In 2024, the Steelers achieved 5.02 yards per play, a slight decrease from 2023 with 5.3. The offense produced 317.2 yards per game, ranking them 23rd in the NFL and scored an average of 22.4 points per game. Between quarterbacks Justin Fields and Russell Wilson, there were 21 total touchdown passes, an increase from 13 the previous season. Under Smith, tight end Pat Freiermuth led the team in touchdown receptions with seven.

Ahead of the 2025 season, the Steelers' offense underwent several changes including making new additions such as revamping their quarterback room by acquiring Aaron Rodgers and Mason Rudolph, as well as drafting running back Kaleb Johnson.
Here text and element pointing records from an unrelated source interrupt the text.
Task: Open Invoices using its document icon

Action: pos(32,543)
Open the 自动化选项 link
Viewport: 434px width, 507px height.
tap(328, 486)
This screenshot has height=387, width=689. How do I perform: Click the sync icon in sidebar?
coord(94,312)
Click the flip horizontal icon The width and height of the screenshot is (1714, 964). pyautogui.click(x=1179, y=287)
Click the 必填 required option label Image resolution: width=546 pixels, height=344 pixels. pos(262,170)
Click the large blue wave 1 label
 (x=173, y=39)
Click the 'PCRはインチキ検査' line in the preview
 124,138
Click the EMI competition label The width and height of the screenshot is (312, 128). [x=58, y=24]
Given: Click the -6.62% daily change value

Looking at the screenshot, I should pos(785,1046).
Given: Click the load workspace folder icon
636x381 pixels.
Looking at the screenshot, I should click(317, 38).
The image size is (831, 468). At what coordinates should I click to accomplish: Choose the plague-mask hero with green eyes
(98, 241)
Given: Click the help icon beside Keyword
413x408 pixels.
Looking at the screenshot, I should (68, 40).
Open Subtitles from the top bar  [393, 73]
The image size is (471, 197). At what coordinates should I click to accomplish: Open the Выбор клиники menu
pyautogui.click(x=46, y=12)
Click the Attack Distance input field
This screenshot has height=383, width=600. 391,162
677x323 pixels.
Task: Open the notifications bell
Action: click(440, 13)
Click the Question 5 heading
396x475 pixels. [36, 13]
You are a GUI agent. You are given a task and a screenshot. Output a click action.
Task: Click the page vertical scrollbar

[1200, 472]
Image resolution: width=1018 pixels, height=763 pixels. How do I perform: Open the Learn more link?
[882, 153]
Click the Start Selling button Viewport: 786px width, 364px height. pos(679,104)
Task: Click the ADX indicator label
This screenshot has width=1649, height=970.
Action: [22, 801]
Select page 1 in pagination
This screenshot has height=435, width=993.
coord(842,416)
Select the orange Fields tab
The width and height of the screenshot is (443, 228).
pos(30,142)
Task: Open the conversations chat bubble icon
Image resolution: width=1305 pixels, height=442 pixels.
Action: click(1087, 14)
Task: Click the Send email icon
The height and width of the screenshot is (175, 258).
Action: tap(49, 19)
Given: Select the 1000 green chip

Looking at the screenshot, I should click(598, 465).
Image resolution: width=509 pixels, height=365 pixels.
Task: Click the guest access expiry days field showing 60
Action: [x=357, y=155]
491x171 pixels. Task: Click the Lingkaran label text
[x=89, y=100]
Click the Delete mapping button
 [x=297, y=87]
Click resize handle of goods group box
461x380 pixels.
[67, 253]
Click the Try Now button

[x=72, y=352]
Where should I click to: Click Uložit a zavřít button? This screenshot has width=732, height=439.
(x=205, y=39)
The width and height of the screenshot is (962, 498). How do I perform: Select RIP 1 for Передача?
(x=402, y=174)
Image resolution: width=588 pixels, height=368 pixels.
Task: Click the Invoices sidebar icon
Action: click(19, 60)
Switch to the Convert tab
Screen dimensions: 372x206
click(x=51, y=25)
The team also acquired former Dolphins' tight end Jonnu Smith, who previously played under Smith with the Titans from 2017 to 2020 and the Falcons in 2023.

===Ohio State===
On January 31, 2026, Smith was hired as the offensive coordinator at Ohio State under head coach Ryan Day.

==Head coaching record==

| Team | Year | Regular season |  |  |  |  | Postseason |  |  |  |
| Won | Lost | Ties | Win % | Finish | Won | Lost | Win % | Result |
| ATL | 2021 | 7 | 10 | 0 | .412 | 3rd in NFC South | — | — | — | — |
| ATL | 2022 | 7 | 10 | 0 | .412 | 4th in NFC South | — | — | — | — |
| ATL | 2023 | 7 | 10 | 0 | .412 | 3rd in NFC South | — | — | — | — |
| Total |  | 21 | 30 | 0 | .412 |  | 0 | 0 | .000 |  |

==Personal life==
Smith and his wife, Allison, reside in Pittsburgh, Pennsylvania, with their three children: Tanner, Sophie, and Liam. His paternal grandfather, James Frederick "Fred" Smith, founded the now-defunct Toddle House restaurant chain that served as the inspiration for the modern day Waffle House chain. Smith has nine siblings, including sisters Windland Smith Rice and Molly Smith.